Economia

Abimaq – Programa do governo insere país na rota da modernização

Wilson Carnevalli
9 de janeiro de 2011
    -(reset)+

    O setor de transformados plásticos, elo importante da cadeia petroquímica, reúne cerca de 11 mil indústrias no país, sendo mais de 70% composto de microempresas. Intensiva em mão de obra, a indústria de transformação plástica é responsável pela geração de aproximadamente 300 mil empregos no Brasil. O reconhecimento da importância dessa indústria, caracterizada como de média-baixa intensidade tecnológica, levou à inclusão dos plásticos entre os setores prioritários da política industrial do governo federal  (a PDP), lançada em maio de 2008.

    Este projeto tem como objetivo a renovação do parque fabril do setor, ao contrário do PSI, de financiamento somente para máquinas novas. O Projeto Proplástico visa as máquinas com mais de dez anos, sucateando as máquinas antigas e oferecendo um financiamento na compra das máquinas novas com um acréscimo de capital de giro no mesmo valor financiado.
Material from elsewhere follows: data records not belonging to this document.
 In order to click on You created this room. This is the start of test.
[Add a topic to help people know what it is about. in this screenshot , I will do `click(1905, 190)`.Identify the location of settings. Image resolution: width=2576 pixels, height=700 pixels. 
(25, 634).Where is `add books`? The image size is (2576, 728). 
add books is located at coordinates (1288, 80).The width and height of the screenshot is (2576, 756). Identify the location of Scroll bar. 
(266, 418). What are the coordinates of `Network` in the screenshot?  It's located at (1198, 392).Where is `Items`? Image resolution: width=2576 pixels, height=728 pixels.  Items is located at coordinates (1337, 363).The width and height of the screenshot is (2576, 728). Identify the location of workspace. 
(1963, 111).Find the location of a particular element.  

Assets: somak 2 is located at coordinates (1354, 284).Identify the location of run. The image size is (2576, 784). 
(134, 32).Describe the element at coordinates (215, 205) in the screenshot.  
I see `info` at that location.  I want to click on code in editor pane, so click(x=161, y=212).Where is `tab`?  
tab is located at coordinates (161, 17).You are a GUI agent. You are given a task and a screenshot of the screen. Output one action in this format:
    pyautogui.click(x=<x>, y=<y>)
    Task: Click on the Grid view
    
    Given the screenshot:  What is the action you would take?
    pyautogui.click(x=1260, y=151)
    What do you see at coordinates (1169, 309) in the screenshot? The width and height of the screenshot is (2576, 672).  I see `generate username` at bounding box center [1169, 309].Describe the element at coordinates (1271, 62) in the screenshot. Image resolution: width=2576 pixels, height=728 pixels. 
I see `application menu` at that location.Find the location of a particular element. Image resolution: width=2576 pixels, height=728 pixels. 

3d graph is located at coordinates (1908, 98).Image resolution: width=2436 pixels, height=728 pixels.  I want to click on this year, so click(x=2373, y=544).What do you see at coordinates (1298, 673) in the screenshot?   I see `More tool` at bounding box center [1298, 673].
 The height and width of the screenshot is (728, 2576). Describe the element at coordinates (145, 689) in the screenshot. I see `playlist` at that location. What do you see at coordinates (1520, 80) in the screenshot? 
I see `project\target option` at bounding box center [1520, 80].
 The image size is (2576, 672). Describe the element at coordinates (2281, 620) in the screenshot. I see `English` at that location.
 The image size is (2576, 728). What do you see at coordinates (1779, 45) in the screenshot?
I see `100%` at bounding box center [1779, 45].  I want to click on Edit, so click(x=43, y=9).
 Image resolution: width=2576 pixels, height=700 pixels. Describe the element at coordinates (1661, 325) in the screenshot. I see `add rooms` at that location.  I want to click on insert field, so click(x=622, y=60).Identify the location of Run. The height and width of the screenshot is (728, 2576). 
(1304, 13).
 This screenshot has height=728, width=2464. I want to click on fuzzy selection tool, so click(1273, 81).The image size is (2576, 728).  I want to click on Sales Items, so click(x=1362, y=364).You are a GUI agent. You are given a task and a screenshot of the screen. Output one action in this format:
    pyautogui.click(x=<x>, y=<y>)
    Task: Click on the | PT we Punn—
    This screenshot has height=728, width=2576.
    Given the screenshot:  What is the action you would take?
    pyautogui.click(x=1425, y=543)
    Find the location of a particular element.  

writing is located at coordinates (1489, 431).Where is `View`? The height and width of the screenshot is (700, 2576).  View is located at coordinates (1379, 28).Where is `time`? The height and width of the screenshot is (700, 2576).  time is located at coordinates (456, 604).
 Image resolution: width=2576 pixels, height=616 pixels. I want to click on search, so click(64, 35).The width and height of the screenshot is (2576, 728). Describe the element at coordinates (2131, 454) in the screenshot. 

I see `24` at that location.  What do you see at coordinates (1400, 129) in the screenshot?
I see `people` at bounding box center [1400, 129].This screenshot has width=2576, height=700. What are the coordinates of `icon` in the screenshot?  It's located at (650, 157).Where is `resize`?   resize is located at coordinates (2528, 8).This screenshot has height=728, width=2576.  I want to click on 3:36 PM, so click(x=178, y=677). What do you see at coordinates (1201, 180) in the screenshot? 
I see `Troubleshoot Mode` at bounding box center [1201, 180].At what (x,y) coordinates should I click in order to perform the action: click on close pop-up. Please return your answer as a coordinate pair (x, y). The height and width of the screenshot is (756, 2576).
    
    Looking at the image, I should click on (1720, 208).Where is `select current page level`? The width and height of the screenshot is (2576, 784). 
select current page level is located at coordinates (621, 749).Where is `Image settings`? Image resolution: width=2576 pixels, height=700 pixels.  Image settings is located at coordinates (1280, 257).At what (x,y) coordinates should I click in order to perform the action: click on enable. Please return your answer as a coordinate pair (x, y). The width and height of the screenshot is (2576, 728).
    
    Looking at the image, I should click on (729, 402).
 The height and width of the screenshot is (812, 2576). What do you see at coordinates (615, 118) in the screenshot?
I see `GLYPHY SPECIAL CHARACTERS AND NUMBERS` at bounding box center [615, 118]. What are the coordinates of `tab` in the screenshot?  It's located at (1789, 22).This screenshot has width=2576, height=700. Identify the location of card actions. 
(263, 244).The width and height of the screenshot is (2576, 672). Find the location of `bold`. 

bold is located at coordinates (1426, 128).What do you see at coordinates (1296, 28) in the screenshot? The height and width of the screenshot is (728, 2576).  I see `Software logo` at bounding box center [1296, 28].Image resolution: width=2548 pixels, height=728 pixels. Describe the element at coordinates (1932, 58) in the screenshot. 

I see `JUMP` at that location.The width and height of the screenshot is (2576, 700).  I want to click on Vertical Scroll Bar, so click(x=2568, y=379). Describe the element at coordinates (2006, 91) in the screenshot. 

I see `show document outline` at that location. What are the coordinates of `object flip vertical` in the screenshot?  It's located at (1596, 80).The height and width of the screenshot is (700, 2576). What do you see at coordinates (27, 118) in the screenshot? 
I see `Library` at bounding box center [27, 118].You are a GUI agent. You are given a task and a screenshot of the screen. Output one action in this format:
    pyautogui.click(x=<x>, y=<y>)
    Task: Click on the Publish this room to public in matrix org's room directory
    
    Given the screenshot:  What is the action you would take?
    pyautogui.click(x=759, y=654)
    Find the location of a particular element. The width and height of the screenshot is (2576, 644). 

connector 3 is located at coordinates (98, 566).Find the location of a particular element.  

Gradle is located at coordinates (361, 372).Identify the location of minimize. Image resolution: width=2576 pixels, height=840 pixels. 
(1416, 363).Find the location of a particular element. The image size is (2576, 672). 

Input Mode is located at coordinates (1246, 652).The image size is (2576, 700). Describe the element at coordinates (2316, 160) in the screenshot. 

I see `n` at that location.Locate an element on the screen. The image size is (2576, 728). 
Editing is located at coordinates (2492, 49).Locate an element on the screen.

Desta forma, o setor poderia se renovar com máquinas mais eficientes e consequentemente de menor consumo de energia elétrica e maior produção, tornando o mercado interno mais competitivo.

    Outro ponto positivo para 2011 é a Brasilplast, que deverá ocorrer em maio próximo. É uma das três maiores feiras do mundo e reúne toda a cadeia de suprimentos, máquinas e equipamentos da indústria do plástico, um importante polo gerador de negócios com um público comprador altamente qualificado, gerando novos negócios e oportunidades.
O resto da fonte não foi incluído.